__What you need to do__
Rewrite the lines below as a numbered list, leaving out any blank lines.

__Dataset content__
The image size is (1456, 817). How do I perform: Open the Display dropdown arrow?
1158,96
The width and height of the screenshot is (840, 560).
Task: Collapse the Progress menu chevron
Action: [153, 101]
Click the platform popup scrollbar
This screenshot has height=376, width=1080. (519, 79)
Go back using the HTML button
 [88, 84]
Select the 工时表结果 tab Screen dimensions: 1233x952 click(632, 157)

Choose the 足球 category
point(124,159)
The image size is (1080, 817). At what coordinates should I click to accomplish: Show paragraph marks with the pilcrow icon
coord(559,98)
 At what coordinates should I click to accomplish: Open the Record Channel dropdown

__Result__
1. The image size is (1456, 817). How do I perform: Open the Display dropdown arrow?
2. 1158,96
3. The width and height of the screenshot is (840, 560).
4. Task: Collapse the Progress menu chevron
5. Action: [153, 101]
6. Click the platform popup scrollbar
7. This screenshot has height=376, width=1080. (519, 79)
8. Go back using the HTML button
9.  [88, 84]
10. Select the 工时表结果 tab Screen dimensions: 1233x952 click(632, 157)
11. Choose the 足球 category
12. point(124,159)
13. The image size is (1080, 817). At what coordinates should I click to accomplish: Show paragraph marks with the pilcrow icon
14. coord(559,98)
15.  At what coordinates should I click to accomplish: Open the Record Channel dropdown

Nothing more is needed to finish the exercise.